Throughout his career, Arnold J. Kemp has worked with masks in various media. As a Chicago based-artist of Bahamian descent, Kemp draws upon the significance of masks in traditions such as junkanoo, in which masks provide spiritual protection and anonymity to the wearer. Simultaneously, Kemp facilitates conditions for common cause by which objects blur boundaries with subjects and trouble the project of self-making.
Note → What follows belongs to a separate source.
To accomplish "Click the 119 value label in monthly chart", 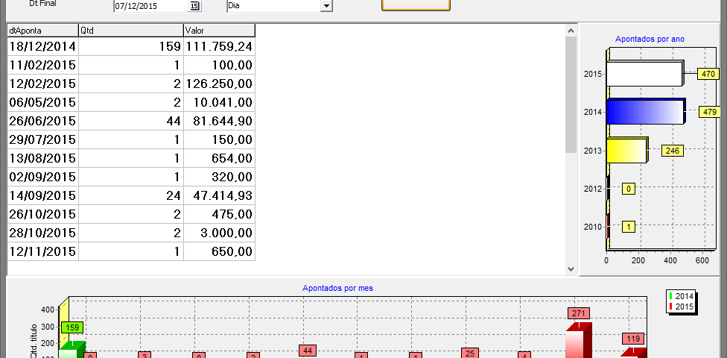I will click(x=632, y=339).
Writing on one of his most well-known works, a series of tin foil masks, art critic Stephanie Snyder writes of the Kemp’s attention to the semi-reflective surfaces of his materials: “In the masks, Kemp also uses foil as a foil, to deflect menace, to fool and outsmart violence and predatory behavior, and to protect what is most critical, vulnerable, and precious: art, queer love, blackness, rage, justice … ” Art historian Huey Copeland perceives Kemp’s work to revolve around fluid notions of identity and “a refusal of hard-and-fast demarcations between the West and its others.” The act of obfuscation and the glimmer of representation: the material Kemp uses often has the capacity to reflect the viewer, but only partially, and thus the masks hide, protect, and evoke a kind of beauty derived from the partly present. Less Like an Object and More Like the Weather points to this fluidity in kind. The exhibit enables a way of drifting in and out of one’s space and that of the objects. Of being called upon, then softening, coming into a dance with the artist’s presence and one’s own, being reflected and distanced, walking back out into the glistening spring day at hand.